3.3. Zero-overhead loops

The iWarp processor has dedicated support for automatic loop iteration and branching. Using a special loop count register and a dedicated bit field in the instruction set, a loop need not contain any instructions to decrement the loop counter or perform the branch; that is all performed by dedicated hardware, in most cases without any time penalty or overhead.

Most of the work performed by the video capture program is done in very small loops, usually only two or three instructions, which must be executed continuously. The additional overhead imposed by performing loops in software would make the software design task more difficult, if not impossible. For instance, although loops could be unrolled to reduce overhead, they must remain small enough to fit within the processor's instruction cache.
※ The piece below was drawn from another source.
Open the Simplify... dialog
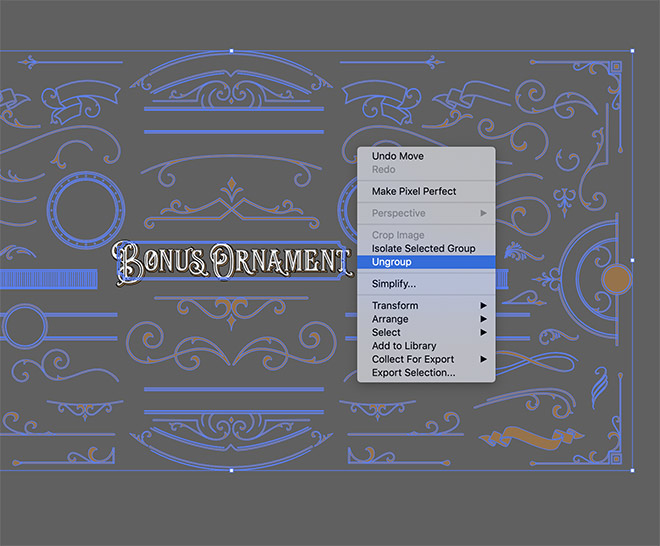 click(x=394, y=284)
3.4. Real time performance

The iWarp has a very rudimentary operating system and no support for multitasking. The few interrupt-based services provided by the iW/RTS can easily be disabled. When this is done, the execution of a non-I/O-bound array program becomes largely deterministic. (Instruction caching limits the predictability to some extent.) Furthermore, each iWarp processor contains a hardware timer which decrements every 8 clock cycles. As a result, the behavior and timing of an array program can be made predictable, reliable, repeatable, and measurable down to a sub-microsecond level. This is necessary to our application, since an unpredictable delay on any cell which processes the unbuffered video data stream could cause loss of data at the capture cell.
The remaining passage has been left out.